*Exercise instructions:* Only an exact retyping of all the entries counts as an answer.

═════ Extracted records ═════

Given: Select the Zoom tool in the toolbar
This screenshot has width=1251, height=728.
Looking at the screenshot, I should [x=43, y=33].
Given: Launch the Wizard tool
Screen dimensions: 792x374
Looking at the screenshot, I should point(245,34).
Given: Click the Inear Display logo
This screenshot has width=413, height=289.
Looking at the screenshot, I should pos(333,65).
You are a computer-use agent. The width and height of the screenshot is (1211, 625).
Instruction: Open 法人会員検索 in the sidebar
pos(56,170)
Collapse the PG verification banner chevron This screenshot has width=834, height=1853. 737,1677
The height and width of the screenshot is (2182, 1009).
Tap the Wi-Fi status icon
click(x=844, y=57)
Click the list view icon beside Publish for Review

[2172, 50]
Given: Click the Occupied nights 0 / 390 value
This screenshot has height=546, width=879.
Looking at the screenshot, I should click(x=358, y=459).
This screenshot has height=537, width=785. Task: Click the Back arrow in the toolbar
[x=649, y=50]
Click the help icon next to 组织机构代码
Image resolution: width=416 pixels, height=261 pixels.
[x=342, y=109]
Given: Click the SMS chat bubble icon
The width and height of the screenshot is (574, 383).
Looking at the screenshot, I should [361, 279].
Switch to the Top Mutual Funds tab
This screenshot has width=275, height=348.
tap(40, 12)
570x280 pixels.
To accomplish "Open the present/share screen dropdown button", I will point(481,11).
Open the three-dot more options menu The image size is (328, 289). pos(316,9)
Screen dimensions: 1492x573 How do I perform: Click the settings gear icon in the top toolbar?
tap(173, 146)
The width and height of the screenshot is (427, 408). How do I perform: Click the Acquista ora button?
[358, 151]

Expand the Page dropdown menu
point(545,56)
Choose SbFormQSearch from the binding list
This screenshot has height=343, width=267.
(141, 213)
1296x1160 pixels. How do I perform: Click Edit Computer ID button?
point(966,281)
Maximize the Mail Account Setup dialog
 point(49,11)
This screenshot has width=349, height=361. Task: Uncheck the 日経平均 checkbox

═════

*Solution:*
Given: Select the Zoom tool in the toolbar
This screenshot has width=1251, height=728.
Looking at the screenshot, I should [x=43, y=33].
Given: Launch the Wizard tool
Screen dimensions: 792x374
Looking at the screenshot, I should point(245,34).
Given: Click the Inear Display logo
This screenshot has width=413, height=289.
Looking at the screenshot, I should pos(333,65).
You are a computer-use agent. The width and height of the screenshot is (1211, 625).
Instruction: Open 法人会員検索 in the sidebar
pos(56,170)
Collapse the PG verification banner chevron This screenshot has width=834, height=1853. 737,1677
The height and width of the screenshot is (2182, 1009).
Tap the Wi-Fi status icon
click(x=844, y=57)
Click the list view icon beside Publish for Review

[2172, 50]
Given: Click the Occupied nights 0 / 390 value
This screenshot has height=546, width=879.
Looking at the screenshot, I should click(x=358, y=459).
This screenshot has height=537, width=785. Task: Click the Back arrow in the toolbar
[x=649, y=50]
Click the help icon next to 组织机构代码
Image resolution: width=416 pixels, height=261 pixels.
[x=342, y=109]
Given: Click the SMS chat bubble icon
The width and height of the screenshot is (574, 383).
Looking at the screenshot, I should [361, 279].
Switch to the Top Mutual Funds tab
This screenshot has width=275, height=348.
tap(40, 12)
570x280 pixels.
To accomplish "Open the present/share screen dropdown button", I will point(481,11).
Open the three-dot more options menu The image size is (328, 289). pos(316,9)
Screen dimensions: 1492x573 How do I perform: Click the settings gear icon in the top toolbar?
tap(173, 146)
The width and height of the screenshot is (427, 408). How do I perform: Click the Acquista ora button?
[358, 151]

Expand the Page dropdown menu
point(545,56)
Choose SbFormQSearch from the binding list
This screenshot has height=343, width=267.
(141, 213)
1296x1160 pixels. How do I perform: Click Edit Computer ID button?
point(966,281)
Maximize the Mail Account Setup dialog
 point(49,11)
This screenshot has width=349, height=361. Task: Uncheck the 日経平均 checkbox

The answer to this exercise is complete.